Well i just have to say that books are by far better than TV and Movies. You just cant beat sitting down and reading a book. You make the images in your head and it seems so much more real than in movies. You can read a book at home, you can read in the car, you can read where ever you want, but with a movie you CAN watch it where ever you want but its far more expensive.

And with movies, they don't offer near the amount of detail as books. Movies just disappoint me after reading the books. The whole Harry Potter series, they just jumped from one major plot scene to the next with nothing in between and they changed most of it. What you were left with was not the book. It was the short and lazy version of the book.

#12 — October 31, 2006 @ 12:10PM — howard Haley [URL]

Reading is good if you want to remember the subject. But movies after the book is the way to go. you can see that your imangantion could be wrong or right. peace

#13 — October 31, 2006 @ 12:12PM — Josh Haley [URL]

No I think that u r all wrong and that watching movies for a school project is better because it takes less time and less thought process. But reading can be fun.

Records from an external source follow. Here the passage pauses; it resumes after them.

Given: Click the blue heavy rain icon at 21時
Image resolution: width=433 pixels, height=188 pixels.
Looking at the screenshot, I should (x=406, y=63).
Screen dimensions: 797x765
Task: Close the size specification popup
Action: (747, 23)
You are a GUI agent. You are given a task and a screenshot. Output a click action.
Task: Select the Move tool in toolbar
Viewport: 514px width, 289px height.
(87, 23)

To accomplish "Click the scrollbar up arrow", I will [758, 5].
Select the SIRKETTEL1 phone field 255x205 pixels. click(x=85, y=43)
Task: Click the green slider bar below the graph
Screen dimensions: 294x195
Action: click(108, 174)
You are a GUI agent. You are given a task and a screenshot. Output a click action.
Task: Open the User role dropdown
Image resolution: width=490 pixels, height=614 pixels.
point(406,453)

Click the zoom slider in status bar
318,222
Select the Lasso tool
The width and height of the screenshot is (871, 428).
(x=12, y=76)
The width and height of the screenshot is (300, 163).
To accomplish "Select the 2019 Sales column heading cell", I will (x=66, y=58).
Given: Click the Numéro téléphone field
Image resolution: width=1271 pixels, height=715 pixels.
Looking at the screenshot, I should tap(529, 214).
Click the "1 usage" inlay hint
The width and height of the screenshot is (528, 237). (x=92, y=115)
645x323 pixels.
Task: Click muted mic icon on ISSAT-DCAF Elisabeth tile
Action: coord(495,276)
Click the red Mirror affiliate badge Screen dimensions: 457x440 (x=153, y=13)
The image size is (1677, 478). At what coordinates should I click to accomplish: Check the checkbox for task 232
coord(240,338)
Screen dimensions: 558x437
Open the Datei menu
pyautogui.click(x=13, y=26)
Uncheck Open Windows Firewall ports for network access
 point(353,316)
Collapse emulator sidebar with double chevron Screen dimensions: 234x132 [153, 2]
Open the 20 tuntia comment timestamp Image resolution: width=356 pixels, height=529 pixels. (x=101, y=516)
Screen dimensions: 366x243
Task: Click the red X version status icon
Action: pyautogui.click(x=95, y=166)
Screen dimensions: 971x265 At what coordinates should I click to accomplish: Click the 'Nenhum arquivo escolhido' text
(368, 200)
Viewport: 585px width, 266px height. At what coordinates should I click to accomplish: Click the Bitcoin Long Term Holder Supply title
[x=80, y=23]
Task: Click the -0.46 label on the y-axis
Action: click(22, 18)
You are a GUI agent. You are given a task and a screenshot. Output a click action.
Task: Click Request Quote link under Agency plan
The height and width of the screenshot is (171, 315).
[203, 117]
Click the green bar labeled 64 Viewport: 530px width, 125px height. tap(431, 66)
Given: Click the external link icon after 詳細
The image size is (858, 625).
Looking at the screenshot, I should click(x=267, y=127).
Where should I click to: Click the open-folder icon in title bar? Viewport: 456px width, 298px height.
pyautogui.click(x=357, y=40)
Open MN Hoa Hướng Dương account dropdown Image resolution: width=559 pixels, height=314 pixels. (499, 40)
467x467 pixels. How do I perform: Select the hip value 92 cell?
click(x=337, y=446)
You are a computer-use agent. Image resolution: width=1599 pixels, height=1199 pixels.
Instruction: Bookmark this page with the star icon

#14 — October 31, 2006 @ 12:18PM — Pat Haley

No No NO reading is bad. reading is awaste of time and should not be mandatory in school. But I like to watch T.V.

#15 — October 30, 2007 @ 13:42PM — ZK

Pat haley...
3words
YOU ARE MAD
thank you!

#16 — October 31, 2007 @ 05:05AM — moonlight [URL]

readıng is better

#17 — November 16, 2007 @ 05:59AM — Kitty Whiskers

Is there a statistic on the number of people, percentage wise, who prefer watching movies compared to reading books?
Just curious.

#18 — January 16, 2008 @ 23:19PM — sumwun [URL]

tv is shoo much better

#19 — August 21, 2008 @ 02:35AM — bhavishna rao

reading is fun and is really interesting.

#20 — August 21, 2008 @ 02:38AM — TIA RAO

READING SUCKS AND SO IS STUDING. HA HA!!